(Stored dataset items)
▼

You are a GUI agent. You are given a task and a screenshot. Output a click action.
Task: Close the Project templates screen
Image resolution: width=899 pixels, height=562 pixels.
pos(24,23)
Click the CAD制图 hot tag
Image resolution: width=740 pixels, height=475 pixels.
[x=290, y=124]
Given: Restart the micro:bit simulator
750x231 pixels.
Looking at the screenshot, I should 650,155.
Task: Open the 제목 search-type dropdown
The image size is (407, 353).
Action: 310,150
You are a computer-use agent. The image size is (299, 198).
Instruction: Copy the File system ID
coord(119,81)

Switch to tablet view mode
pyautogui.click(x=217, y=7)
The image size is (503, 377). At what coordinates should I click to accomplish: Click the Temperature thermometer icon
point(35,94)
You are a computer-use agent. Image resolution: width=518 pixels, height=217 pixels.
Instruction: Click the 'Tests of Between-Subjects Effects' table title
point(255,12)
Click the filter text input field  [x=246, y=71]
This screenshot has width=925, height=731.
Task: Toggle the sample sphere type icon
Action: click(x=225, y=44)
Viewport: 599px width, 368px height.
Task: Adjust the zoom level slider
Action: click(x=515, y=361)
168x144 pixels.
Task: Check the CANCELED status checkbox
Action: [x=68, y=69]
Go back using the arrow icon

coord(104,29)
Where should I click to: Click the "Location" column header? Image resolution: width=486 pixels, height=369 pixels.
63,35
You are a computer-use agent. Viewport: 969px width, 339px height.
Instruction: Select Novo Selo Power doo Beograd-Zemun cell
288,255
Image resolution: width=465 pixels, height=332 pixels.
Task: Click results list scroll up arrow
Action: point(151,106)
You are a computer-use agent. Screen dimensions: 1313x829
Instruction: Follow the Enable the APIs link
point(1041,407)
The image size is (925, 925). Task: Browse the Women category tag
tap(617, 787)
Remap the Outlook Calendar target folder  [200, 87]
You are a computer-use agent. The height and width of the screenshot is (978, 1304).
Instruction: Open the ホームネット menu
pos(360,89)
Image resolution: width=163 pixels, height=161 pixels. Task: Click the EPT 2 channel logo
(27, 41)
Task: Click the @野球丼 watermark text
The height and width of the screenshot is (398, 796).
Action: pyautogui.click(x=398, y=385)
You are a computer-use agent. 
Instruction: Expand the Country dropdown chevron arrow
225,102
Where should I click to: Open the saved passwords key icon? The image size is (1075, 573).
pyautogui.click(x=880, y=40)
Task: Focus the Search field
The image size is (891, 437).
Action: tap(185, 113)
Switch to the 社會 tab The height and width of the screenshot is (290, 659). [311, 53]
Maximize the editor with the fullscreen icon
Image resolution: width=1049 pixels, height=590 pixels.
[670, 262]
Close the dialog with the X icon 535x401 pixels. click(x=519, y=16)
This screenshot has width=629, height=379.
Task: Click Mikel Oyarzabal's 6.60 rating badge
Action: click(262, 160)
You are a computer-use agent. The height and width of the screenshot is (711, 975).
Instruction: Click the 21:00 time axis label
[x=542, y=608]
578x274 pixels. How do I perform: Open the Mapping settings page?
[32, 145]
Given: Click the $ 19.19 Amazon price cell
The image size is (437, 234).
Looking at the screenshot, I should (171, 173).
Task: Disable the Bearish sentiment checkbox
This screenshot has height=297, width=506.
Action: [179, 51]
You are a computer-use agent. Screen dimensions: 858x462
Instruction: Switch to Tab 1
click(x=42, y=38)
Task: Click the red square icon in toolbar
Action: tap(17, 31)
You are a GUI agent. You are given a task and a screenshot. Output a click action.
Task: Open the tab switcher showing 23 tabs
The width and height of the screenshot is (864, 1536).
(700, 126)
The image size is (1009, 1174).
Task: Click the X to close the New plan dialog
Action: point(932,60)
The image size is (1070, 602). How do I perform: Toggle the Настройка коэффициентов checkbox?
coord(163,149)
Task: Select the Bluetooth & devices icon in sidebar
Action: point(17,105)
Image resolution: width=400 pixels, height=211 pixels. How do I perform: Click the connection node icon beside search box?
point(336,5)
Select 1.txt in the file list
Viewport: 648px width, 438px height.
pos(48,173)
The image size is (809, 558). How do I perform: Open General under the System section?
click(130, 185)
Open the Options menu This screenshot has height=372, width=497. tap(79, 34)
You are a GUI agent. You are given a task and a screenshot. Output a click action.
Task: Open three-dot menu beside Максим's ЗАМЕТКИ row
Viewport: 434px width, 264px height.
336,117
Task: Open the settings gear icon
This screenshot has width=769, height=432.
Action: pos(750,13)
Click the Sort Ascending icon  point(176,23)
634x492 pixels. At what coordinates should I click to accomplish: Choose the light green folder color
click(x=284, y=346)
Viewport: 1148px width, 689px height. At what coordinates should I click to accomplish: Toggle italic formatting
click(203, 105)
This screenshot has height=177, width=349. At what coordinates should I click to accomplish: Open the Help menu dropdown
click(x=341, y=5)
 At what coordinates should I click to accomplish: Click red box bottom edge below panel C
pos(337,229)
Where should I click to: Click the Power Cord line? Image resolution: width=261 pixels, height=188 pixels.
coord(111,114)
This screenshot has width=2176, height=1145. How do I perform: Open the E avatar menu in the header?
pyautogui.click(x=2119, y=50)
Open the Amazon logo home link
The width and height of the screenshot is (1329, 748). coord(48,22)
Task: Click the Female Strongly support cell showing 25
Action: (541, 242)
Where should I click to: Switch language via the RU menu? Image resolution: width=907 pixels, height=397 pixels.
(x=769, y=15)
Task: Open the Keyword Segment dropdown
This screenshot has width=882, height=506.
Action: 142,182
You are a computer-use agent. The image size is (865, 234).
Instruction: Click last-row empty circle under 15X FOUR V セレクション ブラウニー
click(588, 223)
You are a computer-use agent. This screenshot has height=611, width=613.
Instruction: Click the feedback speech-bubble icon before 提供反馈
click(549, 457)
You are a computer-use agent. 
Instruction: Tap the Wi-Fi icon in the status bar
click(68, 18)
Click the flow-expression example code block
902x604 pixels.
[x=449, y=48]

▲

*The problem*
Transcribe every entry, keeping each line exactly as it reads.

*Output of the exercise*
You are a GUI agent. You are given a task and a screenshot. Output a click action.
Task: Close the Project templates screen
Image resolution: width=899 pixels, height=562 pixels.
pos(24,23)
Click the CAD制图 hot tag
Image resolution: width=740 pixels, height=475 pixels.
[x=290, y=124]
Given: Restart the micro:bit simulator
750x231 pixels.
Looking at the screenshot, I should 650,155.
Task: Open the 제목 search-type dropdown
The image size is (407, 353).
Action: 310,150
You are a computer-use agent. The image size is (299, 198).
Instruction: Copy the File system ID
coord(119,81)

Switch to tablet view mode
pyautogui.click(x=217, y=7)
The image size is (503, 377). At what coordinates should I click to accomplish: Click the Temperature thermometer icon
point(35,94)
You are a computer-use agent. Image resolution: width=518 pixels, height=217 pixels.
Instruction: Click the 'Tests of Between-Subjects Effects' table title
point(255,12)
Click the filter text input field  [x=246, y=71]
This screenshot has width=925, height=731.
Task: Toggle the sample sphere type icon
Action: click(x=225, y=44)
Viewport: 599px width, 368px height.
Task: Adjust the zoom level slider
Action: click(x=515, y=361)
168x144 pixels.
Task: Check the CANCELED status checkbox
Action: [x=68, y=69]
Go back using the arrow icon

coord(104,29)
Where should I click to: Click the "Location" column header? Image resolution: width=486 pixels, height=369 pixels.
63,35
You are a computer-use agent. Viewport: 969px width, 339px height.
Instruction: Select Novo Selo Power doo Beograd-Zemun cell
288,255
Image resolution: width=465 pixels, height=332 pixels.
Task: Click results list scroll up arrow
Action: point(151,106)
You are a computer-use agent. Screen dimensions: 1313x829
Instruction: Follow the Enable the APIs link
point(1041,407)
The image size is (925, 925). Task: Browse the Women category tag
tap(617, 787)
Remap the Outlook Calendar target folder  [200, 87]
You are a computer-use agent. The height and width of the screenshot is (978, 1304).
Instruction: Open the ホームネット menu
pos(360,89)
Image resolution: width=163 pixels, height=161 pixels. Task: Click the EPT 2 channel logo
(27, 41)
Task: Click the @野球丼 watermark text
The height and width of the screenshot is (398, 796).
Action: pyautogui.click(x=398, y=385)
You are a computer-use agent. 
Instruction: Expand the Country dropdown chevron arrow
225,102
Where should I click to: Open the saved passwords key icon? The image size is (1075, 573).
pyautogui.click(x=880, y=40)
Task: Focus the Search field
The image size is (891, 437).
Action: tap(185, 113)
Switch to the 社會 tab The height and width of the screenshot is (290, 659). [311, 53]
Maximize the editor with the fullscreen icon
Image resolution: width=1049 pixels, height=590 pixels.
[670, 262]
Close the dialog with the X icon 535x401 pixels. click(x=519, y=16)
This screenshot has width=629, height=379.
Task: Click Mikel Oyarzabal's 6.60 rating badge
Action: click(262, 160)
You are a computer-use agent. The height and width of the screenshot is (711, 975).
Instruction: Click the 21:00 time axis label
[x=542, y=608]
578x274 pixels. How do I perform: Open the Mapping settings page?
[32, 145]
Given: Click the $ 19.19 Amazon price cell
The image size is (437, 234).
Looking at the screenshot, I should (171, 173).
Task: Disable the Bearish sentiment checkbox
This screenshot has height=297, width=506.
Action: [179, 51]
You are a computer-use agent. Screen dimensions: 858x462
Instruction: Switch to Tab 1
click(x=42, y=38)
Task: Click the red square icon in toolbar
Action: tap(17, 31)
You are a GUI agent. You are given a task and a screenshot. Output a click action.
Task: Open the tab switcher showing 23 tabs
The width and height of the screenshot is (864, 1536).
(700, 126)
The image size is (1009, 1174).
Task: Click the X to close the New plan dialog
Action: point(932,60)
The image size is (1070, 602). How do I perform: Toggle the Настройка коэффициентов checkbox?
coord(163,149)
Task: Select the Bluetooth & devices icon in sidebar
Action: point(17,105)
Image resolution: width=400 pixels, height=211 pixels. How do I perform: Click the connection node icon beside search box?
point(336,5)
Select 1.txt in the file list
Viewport: 648px width, 438px height.
pos(48,173)
The image size is (809, 558). How do I perform: Open General under the System section?
click(130, 185)
Open the Options menu This screenshot has height=372, width=497. tap(79, 34)
You are a GUI agent. You are given a task and a screenshot. Output a click action.
Task: Open three-dot menu beside Максим's ЗАМЕТКИ row
Viewport: 434px width, 264px height.
336,117
Task: Open the settings gear icon
This screenshot has width=769, height=432.
Action: pos(750,13)
Click the Sort Ascending icon  point(176,23)
634x492 pixels. At what coordinates should I click to accomplish: Choose the light green folder color
click(x=284, y=346)
Viewport: 1148px width, 689px height. At what coordinates should I click to accomplish: Toggle italic formatting
click(203, 105)
This screenshot has height=177, width=349. At what coordinates should I click to accomplish: Open the Help menu dropdown
click(x=341, y=5)
 At what coordinates should I click to accomplish: Click red box bottom edge below panel C
pos(337,229)
Where should I click to: Click the Power Cord line? Image resolution: width=261 pixels, height=188 pixels.
coord(111,114)
This screenshot has width=2176, height=1145. How do I perform: Open the E avatar menu in the header?
pyautogui.click(x=2119, y=50)
Open the Amazon logo home link
The width and height of the screenshot is (1329, 748). coord(48,22)
Task: Click the Female Strongly support cell showing 25
Action: (541, 242)
Where should I click to: Switch language via the RU menu? Image resolution: width=907 pixels, height=397 pixels.
(x=769, y=15)
Task: Open the Keyword Segment dropdown
This screenshot has width=882, height=506.
Action: 142,182
You are a computer-use agent. The image size is (865, 234).
Instruction: Click last-row empty circle under 15X FOUR V セレクション ブラウニー
click(588, 223)
You are a computer-use agent. This screenshot has height=611, width=613.
Instruction: Click the feedback speech-bubble icon before 提供反馈
click(549, 457)
You are a computer-use agent. 
Instruction: Tap the Wi-Fi icon in the status bar
click(68, 18)
Click the flow-expression example code block
902x604 pixels.
[x=449, y=48]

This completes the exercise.